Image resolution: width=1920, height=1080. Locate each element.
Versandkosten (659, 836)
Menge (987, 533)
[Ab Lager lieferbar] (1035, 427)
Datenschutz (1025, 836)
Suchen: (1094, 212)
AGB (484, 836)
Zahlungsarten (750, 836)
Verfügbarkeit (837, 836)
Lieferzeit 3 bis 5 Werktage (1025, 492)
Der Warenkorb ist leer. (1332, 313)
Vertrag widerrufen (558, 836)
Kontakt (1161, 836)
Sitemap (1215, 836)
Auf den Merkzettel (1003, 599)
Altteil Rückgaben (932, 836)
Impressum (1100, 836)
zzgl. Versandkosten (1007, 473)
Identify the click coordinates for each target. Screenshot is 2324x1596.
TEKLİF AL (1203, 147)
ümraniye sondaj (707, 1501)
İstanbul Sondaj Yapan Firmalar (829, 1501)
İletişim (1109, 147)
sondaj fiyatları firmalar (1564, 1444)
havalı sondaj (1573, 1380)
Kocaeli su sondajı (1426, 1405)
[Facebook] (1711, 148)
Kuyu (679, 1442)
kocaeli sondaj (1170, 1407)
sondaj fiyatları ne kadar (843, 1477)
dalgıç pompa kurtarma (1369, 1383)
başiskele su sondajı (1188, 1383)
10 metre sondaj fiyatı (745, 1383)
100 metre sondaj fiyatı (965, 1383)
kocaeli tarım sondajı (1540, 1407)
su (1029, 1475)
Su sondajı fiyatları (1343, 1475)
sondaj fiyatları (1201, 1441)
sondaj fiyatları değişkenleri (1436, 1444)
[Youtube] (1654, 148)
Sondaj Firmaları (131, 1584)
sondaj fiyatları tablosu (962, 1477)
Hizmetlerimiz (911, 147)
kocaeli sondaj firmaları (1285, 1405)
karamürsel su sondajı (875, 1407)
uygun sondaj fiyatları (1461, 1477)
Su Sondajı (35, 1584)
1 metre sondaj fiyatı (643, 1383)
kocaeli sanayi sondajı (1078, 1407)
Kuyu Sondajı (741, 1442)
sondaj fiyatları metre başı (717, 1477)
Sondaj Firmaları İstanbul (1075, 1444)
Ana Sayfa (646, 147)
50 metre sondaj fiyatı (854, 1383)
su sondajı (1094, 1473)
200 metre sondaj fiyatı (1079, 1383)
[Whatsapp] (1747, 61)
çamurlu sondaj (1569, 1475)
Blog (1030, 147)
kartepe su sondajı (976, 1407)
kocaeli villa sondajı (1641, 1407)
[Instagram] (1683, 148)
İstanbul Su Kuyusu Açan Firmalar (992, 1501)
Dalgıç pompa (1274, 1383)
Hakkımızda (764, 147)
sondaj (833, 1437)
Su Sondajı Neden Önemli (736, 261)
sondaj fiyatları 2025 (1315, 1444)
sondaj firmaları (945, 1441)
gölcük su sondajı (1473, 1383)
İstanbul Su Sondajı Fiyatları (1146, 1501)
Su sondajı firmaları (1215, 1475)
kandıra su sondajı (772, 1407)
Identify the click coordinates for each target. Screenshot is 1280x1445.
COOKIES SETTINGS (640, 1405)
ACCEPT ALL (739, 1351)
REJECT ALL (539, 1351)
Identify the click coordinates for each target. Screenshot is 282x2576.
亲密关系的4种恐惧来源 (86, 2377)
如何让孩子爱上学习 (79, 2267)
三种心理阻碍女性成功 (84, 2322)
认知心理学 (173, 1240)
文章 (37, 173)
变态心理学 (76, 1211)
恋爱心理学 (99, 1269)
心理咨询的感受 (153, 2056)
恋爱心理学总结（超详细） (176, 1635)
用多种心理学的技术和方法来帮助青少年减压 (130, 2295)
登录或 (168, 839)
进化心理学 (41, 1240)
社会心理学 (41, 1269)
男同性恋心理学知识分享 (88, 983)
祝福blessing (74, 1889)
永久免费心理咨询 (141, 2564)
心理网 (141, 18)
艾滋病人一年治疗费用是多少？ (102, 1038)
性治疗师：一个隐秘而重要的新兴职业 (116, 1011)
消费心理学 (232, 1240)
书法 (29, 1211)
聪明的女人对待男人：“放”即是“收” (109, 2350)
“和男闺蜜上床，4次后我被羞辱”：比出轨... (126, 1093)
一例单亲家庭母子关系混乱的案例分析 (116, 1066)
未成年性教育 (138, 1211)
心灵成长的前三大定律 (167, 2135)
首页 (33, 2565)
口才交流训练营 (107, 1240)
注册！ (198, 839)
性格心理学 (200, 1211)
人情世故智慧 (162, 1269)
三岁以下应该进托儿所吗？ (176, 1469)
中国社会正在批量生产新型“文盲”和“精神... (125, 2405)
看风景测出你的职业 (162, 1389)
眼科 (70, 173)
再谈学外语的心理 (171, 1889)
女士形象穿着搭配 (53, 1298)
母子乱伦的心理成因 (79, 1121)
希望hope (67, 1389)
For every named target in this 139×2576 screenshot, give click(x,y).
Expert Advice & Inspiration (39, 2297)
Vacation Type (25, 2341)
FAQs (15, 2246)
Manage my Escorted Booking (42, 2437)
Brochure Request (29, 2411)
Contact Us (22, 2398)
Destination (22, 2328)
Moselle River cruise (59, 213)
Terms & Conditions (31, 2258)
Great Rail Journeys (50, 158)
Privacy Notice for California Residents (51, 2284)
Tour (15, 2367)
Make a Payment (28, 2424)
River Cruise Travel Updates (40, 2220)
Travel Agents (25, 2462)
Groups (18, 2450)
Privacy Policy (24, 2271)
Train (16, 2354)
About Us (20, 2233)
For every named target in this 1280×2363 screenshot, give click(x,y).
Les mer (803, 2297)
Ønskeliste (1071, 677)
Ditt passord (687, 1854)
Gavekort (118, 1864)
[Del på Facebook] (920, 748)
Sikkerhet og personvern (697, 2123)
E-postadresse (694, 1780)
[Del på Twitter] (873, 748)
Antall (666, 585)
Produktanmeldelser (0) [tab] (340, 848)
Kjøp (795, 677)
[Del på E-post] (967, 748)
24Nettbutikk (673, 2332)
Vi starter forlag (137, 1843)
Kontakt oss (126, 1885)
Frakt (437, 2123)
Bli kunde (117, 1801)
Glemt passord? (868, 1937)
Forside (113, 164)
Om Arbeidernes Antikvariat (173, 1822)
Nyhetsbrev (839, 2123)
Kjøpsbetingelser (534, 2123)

------------

Within the material, count the lines where the word "Travel" appears. The reply is that number and nothing more.

2